§ Page text:

· · · ·

Sanjeok is a type of jeok (skewered food) in Korean cuisine. It is usually made by placing seasoned slices of beef with vegetables on a skewer and grilling them. All the ingredients are sliced into 5-6 cm long pieces. Unlike other jeok dishes, sanjeok is not dredged with flour or egg-washed before being grilled. Sanjeok may be used in jesa (ancestral rites) or eaten as banchan (a side dish).

Teok-sanjeok is grilled with beef and white rice cake seasoned with seasoning.

== Varieties ==
Sanjeok ingredients may vary, with beef as a staple.
- Dureup-sanjeok (angelica-tree shoot skewers)
- Eo-sanjeok (fish skewers) – often made with brown croaker
- Gogi-sanjeok (beef skewers)

· · · ·

§ Try it:
Please print the part of the sanjeok text above that opens with the words containing "Teok-sanjeok is grilled" and closes with "(angelica-tree shoot skewers)", copying it word for word.

§ Recorded information:

· · · ·

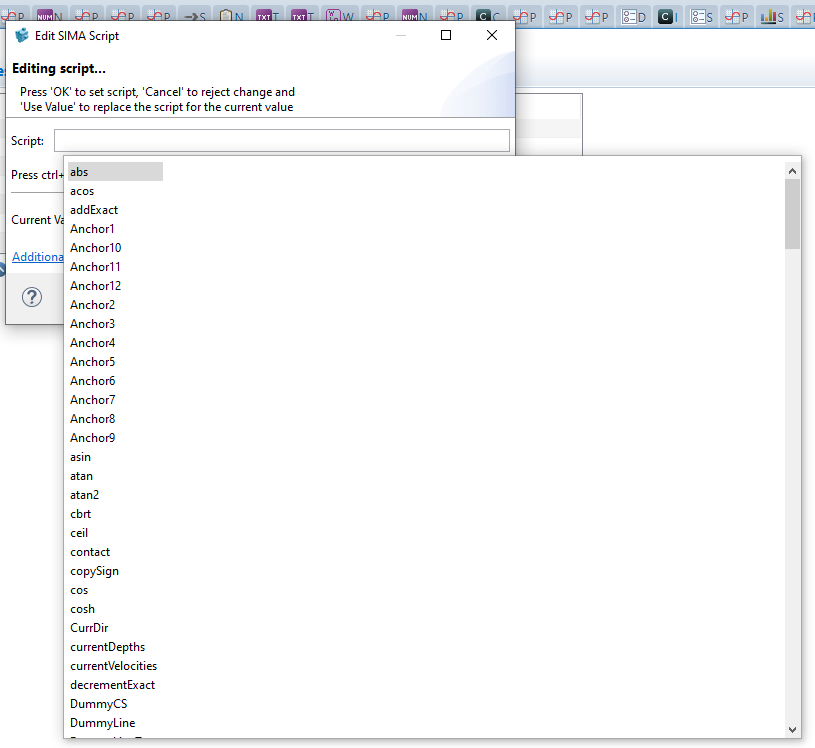Viewport: 815px width, 748px height.
Task: Open the dark C icon tab labeled I
Action: click(x=668, y=16)
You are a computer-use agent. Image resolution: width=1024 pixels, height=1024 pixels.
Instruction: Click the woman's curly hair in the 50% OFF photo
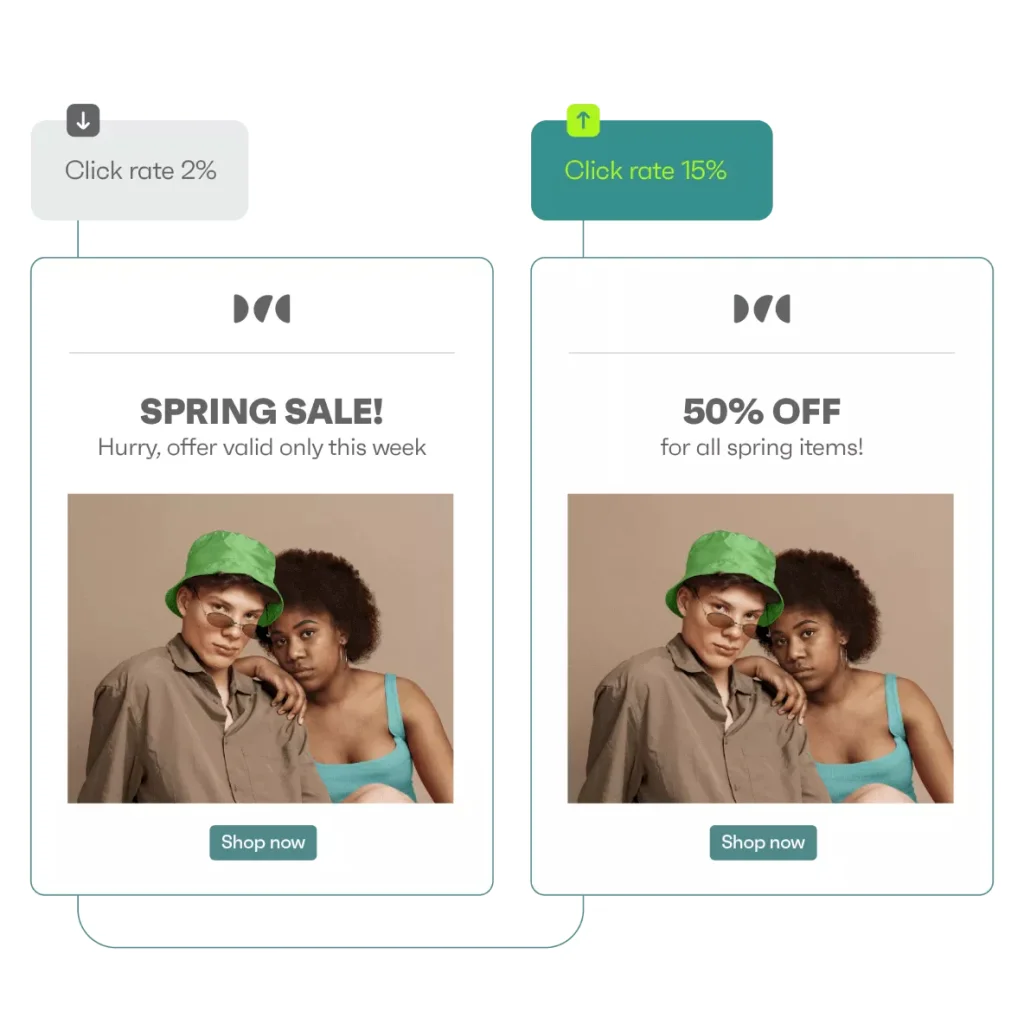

· · · ·

§ Task response:
Teok-sanjeok is grilled with beef and white rice cake seasoned with seasoning.

== Varieties ==
Sanjeok ingredients may vary, with beef as a staple.
- Dureup-sanjeok (angelica-tree shoot skewers)